Sovereignty member states already are eligible to participate as voting members on any committee reporting to the Executive Committee or to the MTC, whose work primarily involves activities funded by the membership assessment. Likewise, officials from sovereignty states currently can serve in leadership positions on any committee below the Executive Committee level.

Under the proposal circulated by Matson and Stranburg, the MTC’s officers would continue to be elected from among only the compact member states. However, both compact and sovereignty member states would have full voting power at any Executive Committee meeting, including any uniformity recommendation.

Also, any uniformity recommendation approved by the Executive Committee for possible advancement in the MTC’s adoption process would need to pass a survey of affected compact and sovereignty member states before it could be put up for a final vote for MTC adoption. The relevant required majority of compact and sovereignty member states also would be needed for all votes at MTC annual meetings.

Notably, Matson and Stranburg would drop the current population requirement for votes on regular and uniformity items — in addition to the required simple or 60 percent majority for a given item to pass, the MTC’s bylaws also currently require the vote for approval to represent a majority of the total population of all compact member states.

Matson and Stranburg would retain that population requirement in regard to votes on financial matters — primarily the MTC’s annual budget — but they are proposing changing the relevant population apportionment rule to address scenarios in which a state has more than one tax agency that administers taxes covered by the Multistate Tax Compact.

“There’s one state that this applies to at this time,” Matson said. “California.”

Under the proposed bylaw amendment for votes on financial matters, if the California FTB wanted to participate with the MTC as a sovereignty member state, but the state's Department of Tax and Fee Administration did not, then the MTC would not look to California’s entire population, Matson said. Instead, the population weighting for California in votes on MTC financial matters would be related to the compact-specific taxes administered by the FTB, he said.

“In a population requirement, we don’t want them bringing in the entire state’s population and having an outsized influence on the vote” on financial matters, Matson said.

Next Steps

Matson said it took a while for the proposed approach to grow on him.

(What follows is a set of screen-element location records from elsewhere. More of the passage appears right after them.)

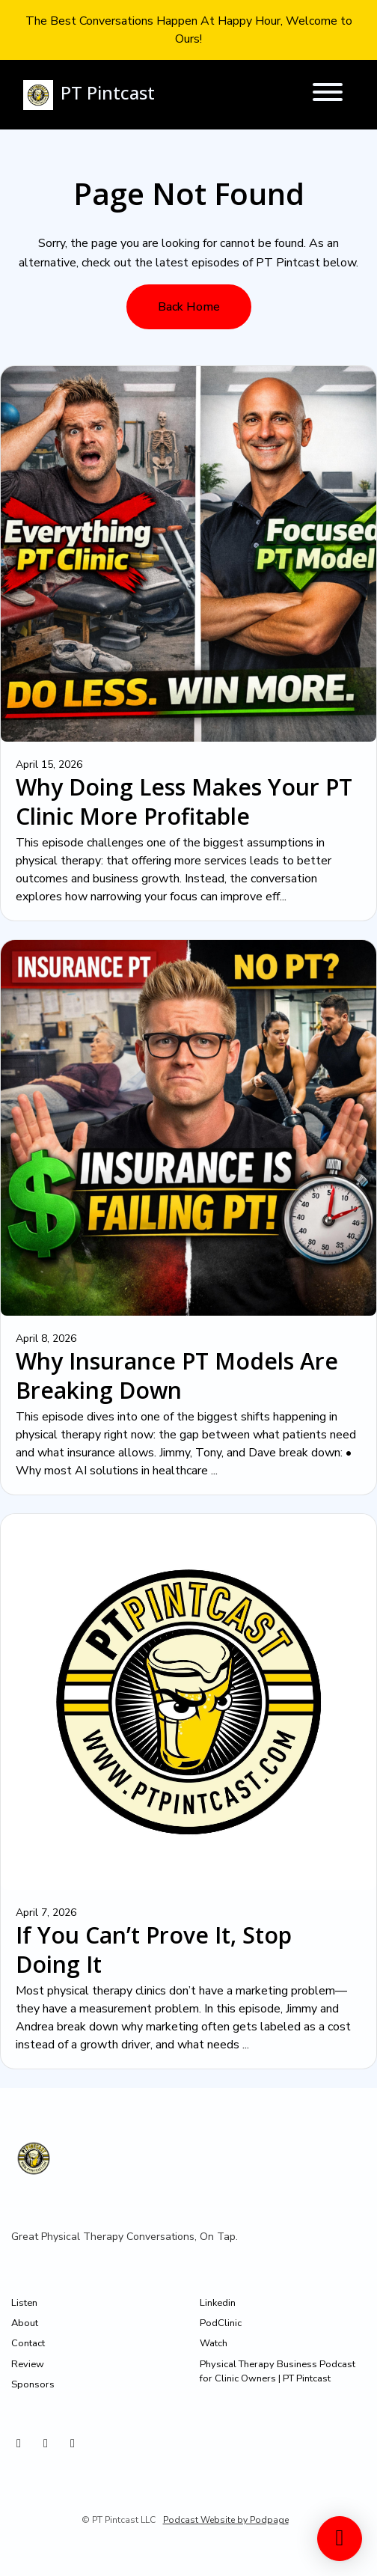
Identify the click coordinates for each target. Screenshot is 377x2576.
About (24, 2323)
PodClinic (221, 2323)
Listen (24, 2303)
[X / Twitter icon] (45, 2443)
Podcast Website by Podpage (226, 2520)
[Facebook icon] (72, 2443)
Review (27, 2364)
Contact (28, 2343)
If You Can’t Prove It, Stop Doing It (154, 1950)
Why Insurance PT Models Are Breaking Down (177, 1375)
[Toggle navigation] (327, 94)
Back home (189, 307)
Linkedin (218, 2303)
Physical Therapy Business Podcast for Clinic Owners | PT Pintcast (277, 2371)
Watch (213, 2343)
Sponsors (33, 2384)
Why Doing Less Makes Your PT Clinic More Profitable (184, 801)
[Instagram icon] (18, 2443)
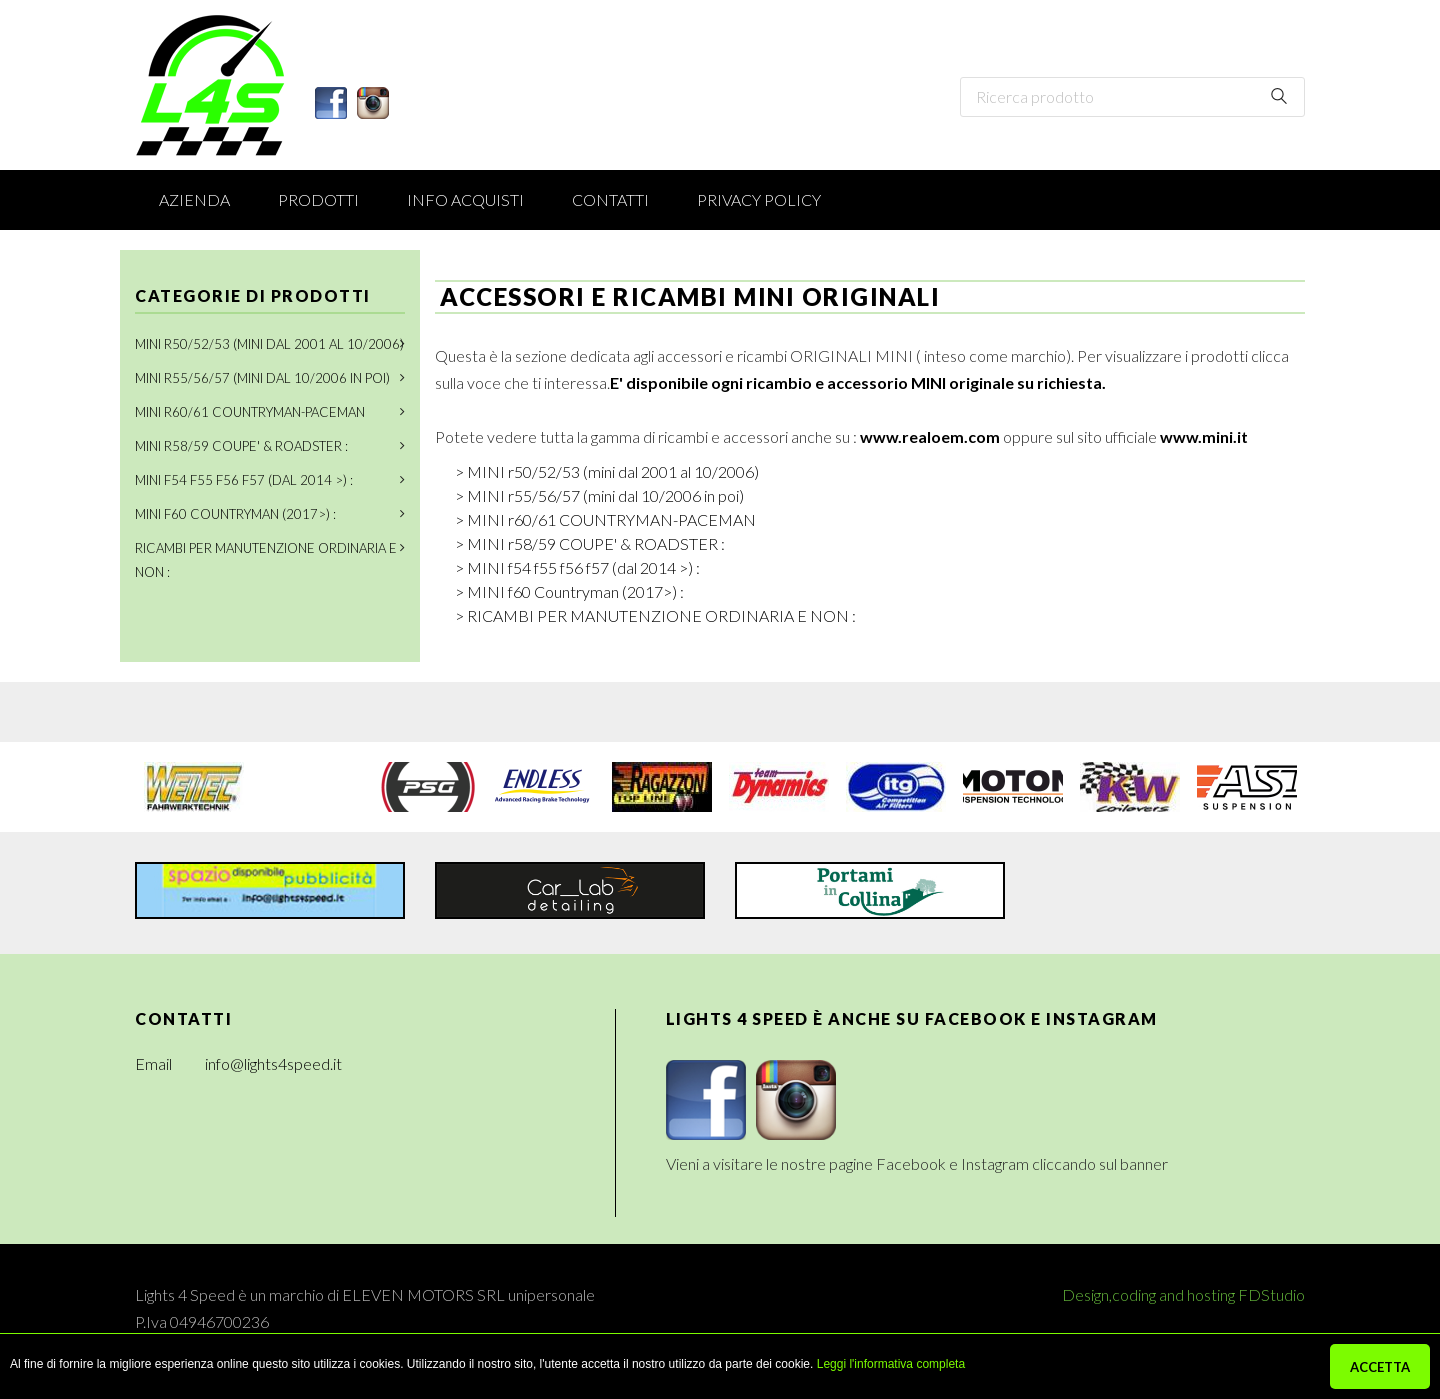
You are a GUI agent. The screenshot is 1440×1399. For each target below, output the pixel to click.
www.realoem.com (930, 436)
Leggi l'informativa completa (891, 1364)
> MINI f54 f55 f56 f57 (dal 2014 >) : (577, 567)
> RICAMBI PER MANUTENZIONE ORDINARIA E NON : (655, 615)
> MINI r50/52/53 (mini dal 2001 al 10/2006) (607, 471)
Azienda (194, 199)
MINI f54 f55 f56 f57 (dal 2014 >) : (244, 480)
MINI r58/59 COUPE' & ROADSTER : (241, 446)
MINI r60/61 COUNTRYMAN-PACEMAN (250, 412)
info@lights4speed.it (273, 1063)
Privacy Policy (759, 199)
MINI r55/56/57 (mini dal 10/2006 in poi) (262, 378)
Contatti (610, 199)
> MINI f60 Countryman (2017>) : (569, 591)
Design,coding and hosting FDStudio (1183, 1294)
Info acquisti (465, 199)
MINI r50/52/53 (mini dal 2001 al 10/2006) (269, 344)
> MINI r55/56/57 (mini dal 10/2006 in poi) (599, 495)
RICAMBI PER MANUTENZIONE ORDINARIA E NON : (266, 560)
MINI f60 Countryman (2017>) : (235, 514)
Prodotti (318, 199)
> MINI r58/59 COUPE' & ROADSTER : (590, 543)
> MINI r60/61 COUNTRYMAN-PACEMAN (605, 519)
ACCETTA (1380, 1367)
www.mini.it (1204, 436)
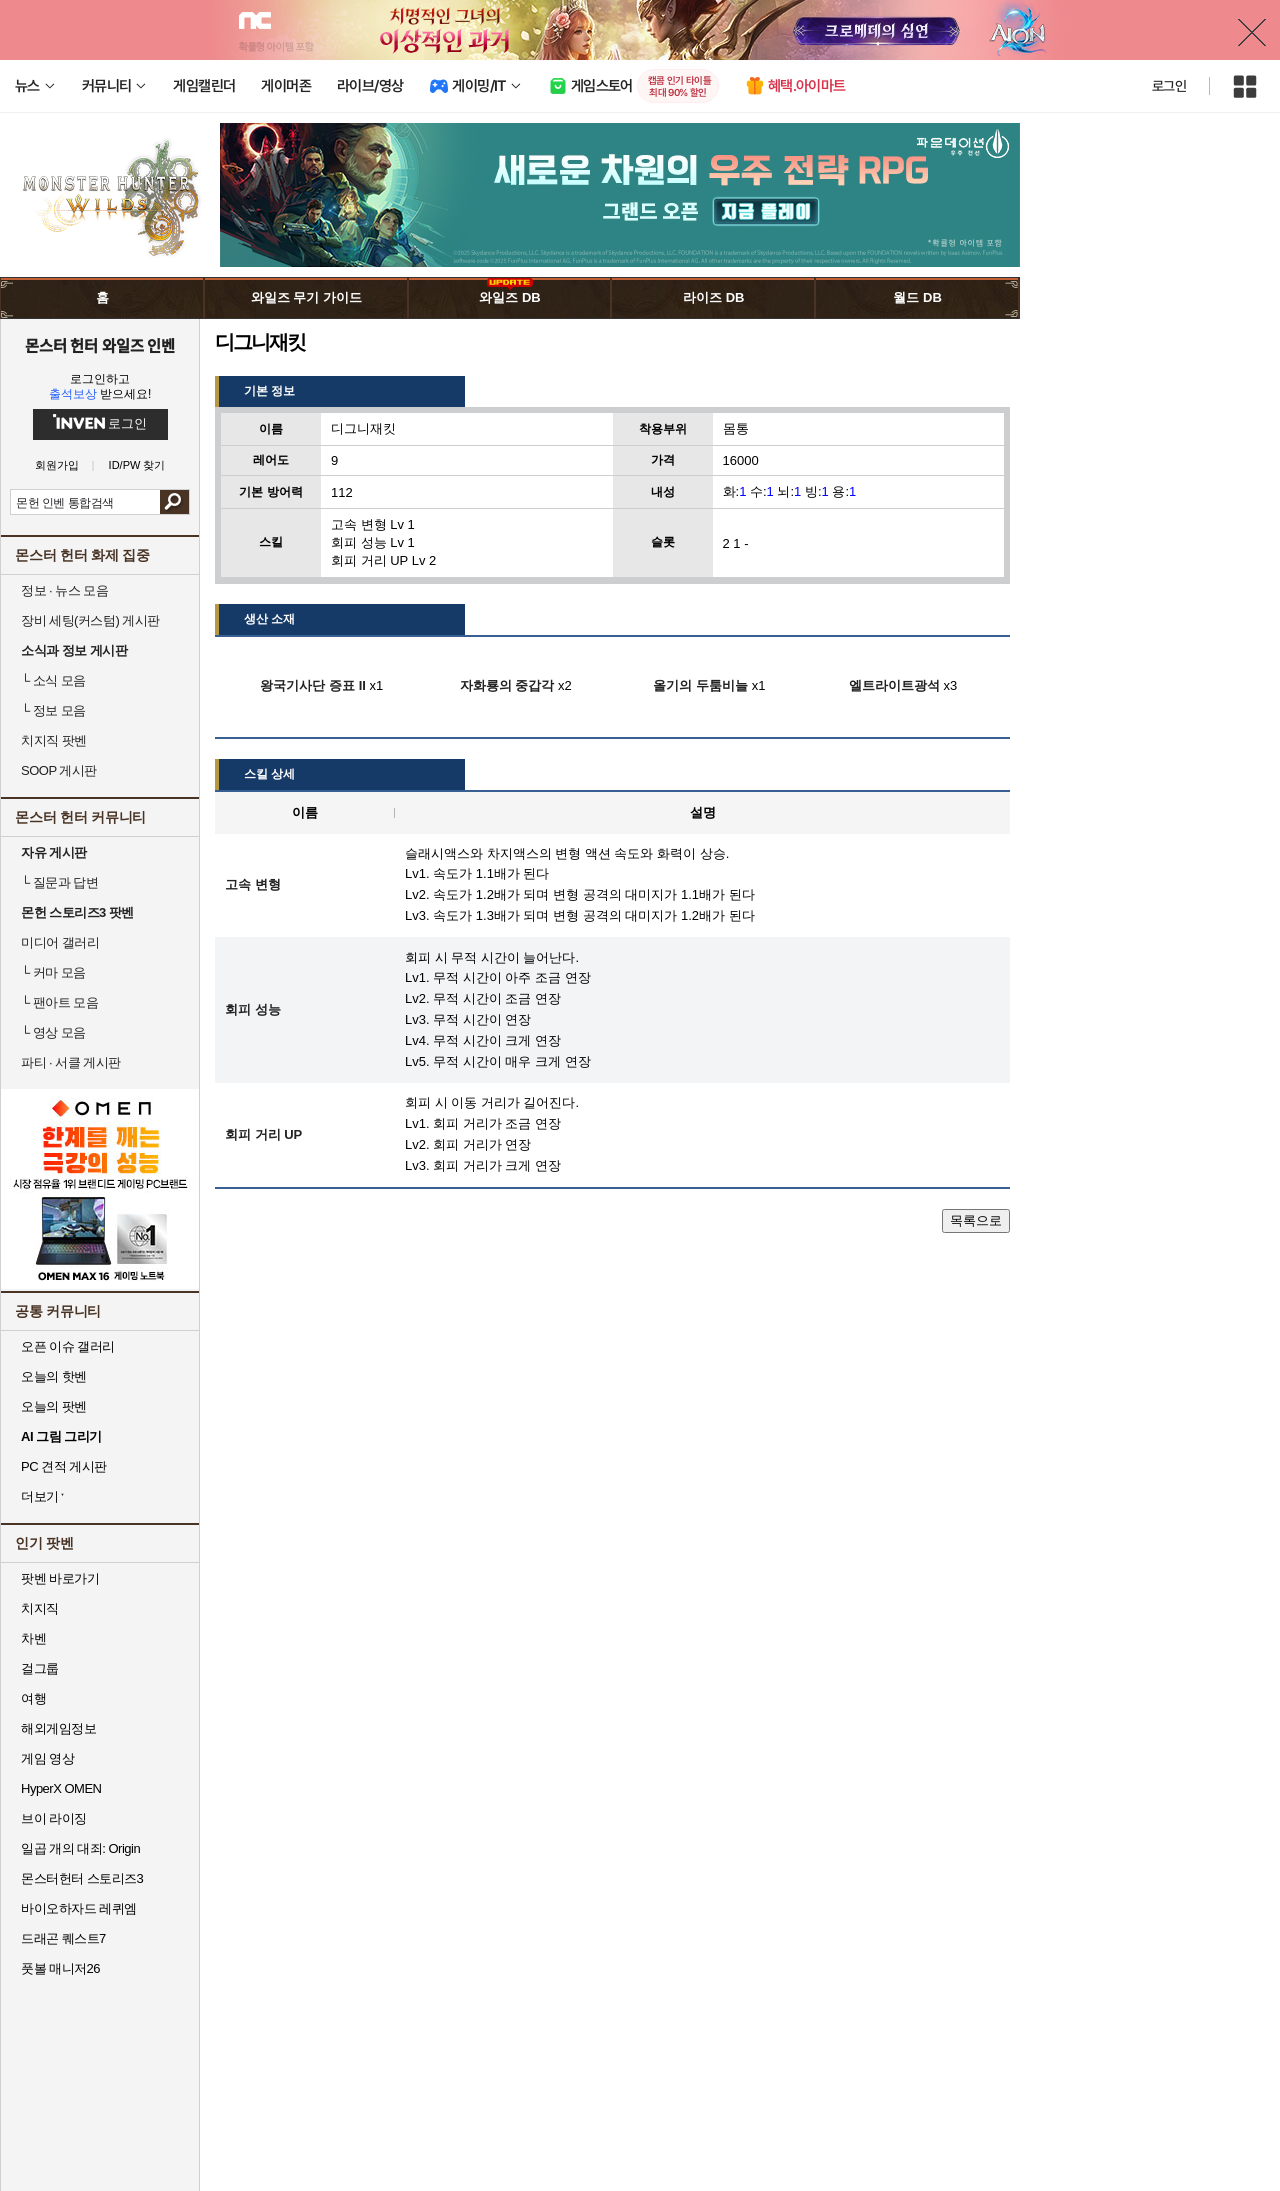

“But as I got settled into it, I realized, ‘If we’re going to give more states meaningful input into the activities — and particularly in uniformity recommendations — then we have to give them the ability to dissent, to vote no,’” Matson said. “And we want those votes to be meaningful.”

Matson said he’d like to see the Strategic Planning Committee hold a teleconference this fall devoted to the proposed bylaw changes. The Strategic Planning Committee then would likely further discuss the proposal at its November committee meeting in San Antonio, Texas.

“This is not the only idea we kicked around,” Stranburg said, adding that there are other approaches he and Matson considered and that they welcome suggestions for other ways to accomplish what they’re trying to do.

Should the Strategic Planning Committee develop a final proposal and recommend it to the Executive Committee, the Executive Committee would vote on whether to recommend that the bylaw amendments be adopted by the MTC. Should that happen, the MTC would then provide compact member states with 60 days’ notice of a final vote.

Ultimately, the compact member states alone would decide, in a final vote, whether the MTC adopts the proposed bylaw changes.